Regarding the diagnostic performance of MRS, a study conducted by MA and colleagues (2015) on MRS for differentiating benign from malignant solid adnexal tumors. The study included 69 patients with solid adnexal tumors (27 benign and 42 malignant) with a sensitivity of 94.1%, specificity of 97.1%, and an accuracy,91.2% respectively [10]. In our study, MRS had shown lower sensitivity 89%, however, higher specificity and accuracy of 100% and 95% respectively (Table 9).
MRS is optional cost-effective imaging. It provided good information about the different metabolites in the different ovarian lesions. MRS does not require the IV contrast administration, thus it can be used safely in pregnant patients and patients with renal dysfunction. However, MRS has few drawbacks; it depends on field homogeneity, so voxels should be selected carefully to avoid contamination from surrounding structures. Also, the respiratory movement in the pelvis contributes to the field inhomogeneity which may produce noisy spectra. Another major drawback is the longtime of examination (about 10 min), which is not practical with old and claustrophobic patients [22].
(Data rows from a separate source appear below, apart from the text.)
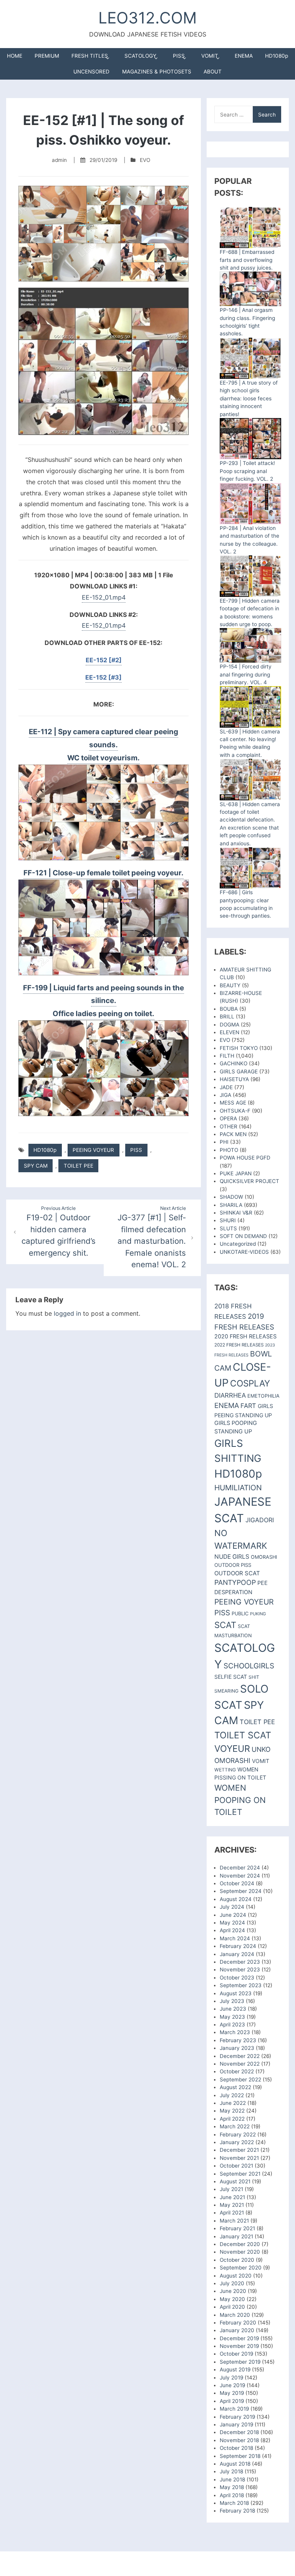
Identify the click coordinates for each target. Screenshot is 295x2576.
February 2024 (238, 1946)
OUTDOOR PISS (232, 1565)
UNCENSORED (91, 71)
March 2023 (235, 2032)
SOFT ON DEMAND (243, 1236)
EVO (145, 160)
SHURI (228, 1220)
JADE (226, 1087)
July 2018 (231, 2471)
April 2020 (232, 2307)
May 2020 (232, 2299)
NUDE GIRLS (231, 1556)
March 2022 (235, 2126)
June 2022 (233, 2103)
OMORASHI (264, 1557)
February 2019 (237, 2417)
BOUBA (229, 1009)
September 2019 (240, 2362)
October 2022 (237, 2071)
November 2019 (239, 2346)
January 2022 (237, 2142)
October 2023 (237, 1977)
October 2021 (236, 2166)
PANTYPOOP (235, 1582)
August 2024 (236, 1899)
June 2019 (232, 2385)
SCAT (225, 1625)
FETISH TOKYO (239, 1048)
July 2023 (232, 2001)
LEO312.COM (147, 17)
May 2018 (232, 2487)
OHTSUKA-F (235, 1111)
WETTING (225, 1770)
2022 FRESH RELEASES (239, 1345)
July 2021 (231, 2189)
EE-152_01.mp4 (104, 597)
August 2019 (235, 2369)
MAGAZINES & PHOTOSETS (156, 71)
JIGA (225, 1095)
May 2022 (232, 2111)
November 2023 (240, 1969)
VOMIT (209, 56)
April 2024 (232, 1930)
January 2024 (237, 1954)
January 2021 (236, 2236)
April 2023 (232, 2024)
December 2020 (240, 2244)
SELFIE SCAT (230, 1676)
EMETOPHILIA (263, 1396)
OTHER (228, 1126)
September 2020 (241, 2267)
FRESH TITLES (89, 56)
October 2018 (236, 2448)
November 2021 (239, 2158)
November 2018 (239, 2440)
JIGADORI (259, 1520)
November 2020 (240, 2252)
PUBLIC (240, 1613)
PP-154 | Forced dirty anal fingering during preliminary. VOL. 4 (246, 674)
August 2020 (236, 2276)
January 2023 (237, 2048)
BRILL (227, 1016)
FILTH (227, 1056)
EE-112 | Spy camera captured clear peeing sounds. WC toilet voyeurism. (103, 744)
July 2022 (232, 2095)
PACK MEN (233, 1134)
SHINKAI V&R (236, 1213)
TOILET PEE (78, 1166)
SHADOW (231, 1197)
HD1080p (276, 56)
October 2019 (236, 2354)
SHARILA (231, 1205)
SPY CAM (36, 1166)
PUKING (258, 1613)
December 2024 (240, 1868)
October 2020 (237, 2260)
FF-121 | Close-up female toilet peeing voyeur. (103, 872)
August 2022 (235, 2087)
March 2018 (234, 2503)
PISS (179, 56)
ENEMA (244, 56)
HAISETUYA (234, 1079)
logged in (67, 1313)
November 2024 (240, 1876)
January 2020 (237, 2330)
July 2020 (232, 2283)
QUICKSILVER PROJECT (249, 1181)
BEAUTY (230, 985)
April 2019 (232, 2401)
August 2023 (236, 1993)
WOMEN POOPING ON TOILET (240, 1800)
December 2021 (239, 2150)
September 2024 (241, 1891)
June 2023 (233, 2009)
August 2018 (235, 2464)
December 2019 (239, 2338)
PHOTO (229, 1150)
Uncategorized (238, 1244)
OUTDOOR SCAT (237, 1573)
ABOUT (213, 71)
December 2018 (239, 2432)
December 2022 (240, 2056)
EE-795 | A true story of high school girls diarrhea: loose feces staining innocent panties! (249, 398)
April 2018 (232, 2495)
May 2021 (232, 2205)
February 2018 (237, 2511)
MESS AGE (233, 1103)
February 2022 (238, 2134)
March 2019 (234, 2409)
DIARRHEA (230, 1395)
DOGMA (229, 1024)
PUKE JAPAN (236, 1173)
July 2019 (231, 2377)
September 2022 (240, 2079)
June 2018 (232, 2479)
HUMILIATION (238, 1487)
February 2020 (238, 2322)
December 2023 (240, 1962)
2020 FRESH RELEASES (245, 1336)
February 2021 (237, 2228)
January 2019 (236, 2424)
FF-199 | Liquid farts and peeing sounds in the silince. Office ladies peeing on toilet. (103, 1000)
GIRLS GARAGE (239, 1071)
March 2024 (235, 1938)
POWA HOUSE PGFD (245, 1158)
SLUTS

This study has many limitations, first of all is the limited sample size, which may affect the diagnostic values presented by the MRI and MRS. We recommend another extended broad analysis with more biologically variable range of tumors especially malignant cases for proper evaluation of metabolic differences in malignant and benign lesions, proper estimation of the metabolite cut off value, and to improve the ways of the noninvasive preoperative diagnosis. Another limitation is that the size of the voxel needed to attain an adequate SNR ratio to discover the presence of malignancy. In very small lesions, the sensitivity to differentiate benign from malignant lesions decrease due to partial volume effects. To overcome this limitation, MRS should be performed using higher field strengths with high SNR and smaller voxel sizes.